What to produce: Stop after the line containing "Task: Switch to the Limits tab"; retype every line of the data before it exactly, starting from the first.

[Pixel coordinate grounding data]
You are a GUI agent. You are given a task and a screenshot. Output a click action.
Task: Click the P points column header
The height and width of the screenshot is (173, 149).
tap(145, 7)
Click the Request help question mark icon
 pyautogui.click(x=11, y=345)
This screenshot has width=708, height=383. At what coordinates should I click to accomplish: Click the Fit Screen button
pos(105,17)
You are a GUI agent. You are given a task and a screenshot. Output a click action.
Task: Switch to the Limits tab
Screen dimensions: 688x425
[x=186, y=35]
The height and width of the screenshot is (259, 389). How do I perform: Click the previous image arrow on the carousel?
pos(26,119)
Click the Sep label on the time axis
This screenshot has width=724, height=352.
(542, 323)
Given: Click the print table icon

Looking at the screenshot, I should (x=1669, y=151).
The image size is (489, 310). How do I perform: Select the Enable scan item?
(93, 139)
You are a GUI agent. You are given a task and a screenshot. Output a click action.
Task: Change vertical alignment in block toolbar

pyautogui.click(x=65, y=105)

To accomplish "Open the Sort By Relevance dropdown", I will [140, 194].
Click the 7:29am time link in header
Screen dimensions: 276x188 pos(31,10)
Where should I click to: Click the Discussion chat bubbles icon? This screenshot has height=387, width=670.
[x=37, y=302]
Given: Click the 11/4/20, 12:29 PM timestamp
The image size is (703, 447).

Result for this task:
You are a GUI agent. You are given a task and a screenshot. Output a click action.
Task: Click the P points column header
The height and width of the screenshot is (173, 149).
tap(145, 7)
Click the Request help question mark icon
 pyautogui.click(x=11, y=345)
This screenshot has width=708, height=383. At what coordinates should I click to accomplish: Click the Fit Screen button
pos(105,17)
You are a GUI agent. You are given a task and a screenshot. Output a click action.
Task: Switch to the Limits tab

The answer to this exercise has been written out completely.